L’intégration, l’union - Quelle nouveauté !- sont des idées salutaires. De nos jours, nous assistons à un processus croissant d’intégrations dans les domaines politiques et économiques : les grandes entreprises fusionnent, des États forment des blocs, des continents entiers gagnent en puissance par l’union. En définitive tel était le rêve bolivarien : la création d’une grande patrie entre tous les pays libérés de la couronne hispanique, seule garantie pour prospérer sur de bonnes bases

Le rêve n’a pu se réaliser jusqu’à présent, mais l’actuelle Révolution bolivarienne au Vénézuéla - processus populaire, véritablement démocratique, avec une vaste participation des secteurs sociaux oubliés tant d’années - a pour objectif premier l’intégration latino-américaine, par une croissance durable et équitable.
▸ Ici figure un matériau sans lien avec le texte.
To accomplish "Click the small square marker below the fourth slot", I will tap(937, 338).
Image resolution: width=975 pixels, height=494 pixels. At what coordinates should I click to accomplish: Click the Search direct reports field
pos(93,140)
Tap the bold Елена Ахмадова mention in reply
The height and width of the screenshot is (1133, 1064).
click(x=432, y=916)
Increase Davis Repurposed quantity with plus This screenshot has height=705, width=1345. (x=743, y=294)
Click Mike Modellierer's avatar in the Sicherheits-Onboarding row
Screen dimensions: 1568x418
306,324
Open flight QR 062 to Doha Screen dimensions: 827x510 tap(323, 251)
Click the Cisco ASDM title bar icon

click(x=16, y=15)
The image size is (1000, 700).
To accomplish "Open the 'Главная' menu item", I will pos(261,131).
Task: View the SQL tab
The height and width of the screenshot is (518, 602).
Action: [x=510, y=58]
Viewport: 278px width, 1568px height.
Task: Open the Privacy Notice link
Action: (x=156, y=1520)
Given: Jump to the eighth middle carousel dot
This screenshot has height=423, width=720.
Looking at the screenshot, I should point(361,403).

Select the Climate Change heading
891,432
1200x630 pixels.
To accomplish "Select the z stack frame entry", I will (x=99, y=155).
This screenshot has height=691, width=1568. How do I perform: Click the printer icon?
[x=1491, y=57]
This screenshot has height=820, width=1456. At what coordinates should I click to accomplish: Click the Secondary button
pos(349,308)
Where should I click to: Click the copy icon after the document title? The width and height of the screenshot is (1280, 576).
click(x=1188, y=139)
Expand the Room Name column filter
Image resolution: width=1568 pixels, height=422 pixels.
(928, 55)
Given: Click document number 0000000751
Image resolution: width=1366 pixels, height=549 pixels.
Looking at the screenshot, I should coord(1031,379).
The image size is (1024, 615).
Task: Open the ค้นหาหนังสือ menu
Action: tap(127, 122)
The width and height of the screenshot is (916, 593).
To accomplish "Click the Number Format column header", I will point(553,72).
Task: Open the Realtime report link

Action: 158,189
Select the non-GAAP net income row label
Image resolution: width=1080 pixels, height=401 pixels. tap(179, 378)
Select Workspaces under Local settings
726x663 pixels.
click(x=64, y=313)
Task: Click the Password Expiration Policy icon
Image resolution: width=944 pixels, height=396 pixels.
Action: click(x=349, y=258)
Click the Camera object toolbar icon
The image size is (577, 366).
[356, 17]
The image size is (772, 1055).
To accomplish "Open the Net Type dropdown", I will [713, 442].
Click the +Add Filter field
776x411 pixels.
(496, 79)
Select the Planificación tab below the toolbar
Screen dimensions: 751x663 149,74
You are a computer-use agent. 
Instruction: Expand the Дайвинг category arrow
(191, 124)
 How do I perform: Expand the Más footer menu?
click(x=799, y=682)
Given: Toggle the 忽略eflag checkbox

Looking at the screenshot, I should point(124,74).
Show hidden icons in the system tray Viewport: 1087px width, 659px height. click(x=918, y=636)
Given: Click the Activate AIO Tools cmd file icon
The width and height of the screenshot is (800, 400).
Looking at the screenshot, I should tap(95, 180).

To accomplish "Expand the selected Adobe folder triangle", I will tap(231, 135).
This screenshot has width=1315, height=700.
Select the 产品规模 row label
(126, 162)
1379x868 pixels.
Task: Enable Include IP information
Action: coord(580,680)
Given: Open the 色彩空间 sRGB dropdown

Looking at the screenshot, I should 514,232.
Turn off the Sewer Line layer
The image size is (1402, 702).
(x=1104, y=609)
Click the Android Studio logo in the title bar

« La République promouvra et favorisera l’intégration latino-américaine et des Caraïbes, dans la perspective de la création d’ une Communauté de nations, en défendant les intérêts économiques, sociaux, culturels, politiques et environnementaux de la région. La République pourra souscrire des traités internationaux qui conjuguent et coordonnent des efforts pour promouvoir le développement commun de nos nations, et qui garantissent le bien-être des peuples et la sécurité collective des habitants ».

(Article 153 de la Constitution de la République bolivarienne du Venezuela).

C’est dans cette logique d’intégration solidaire que la création de PetroAmerica s’inscrit. Le défi est ouvert.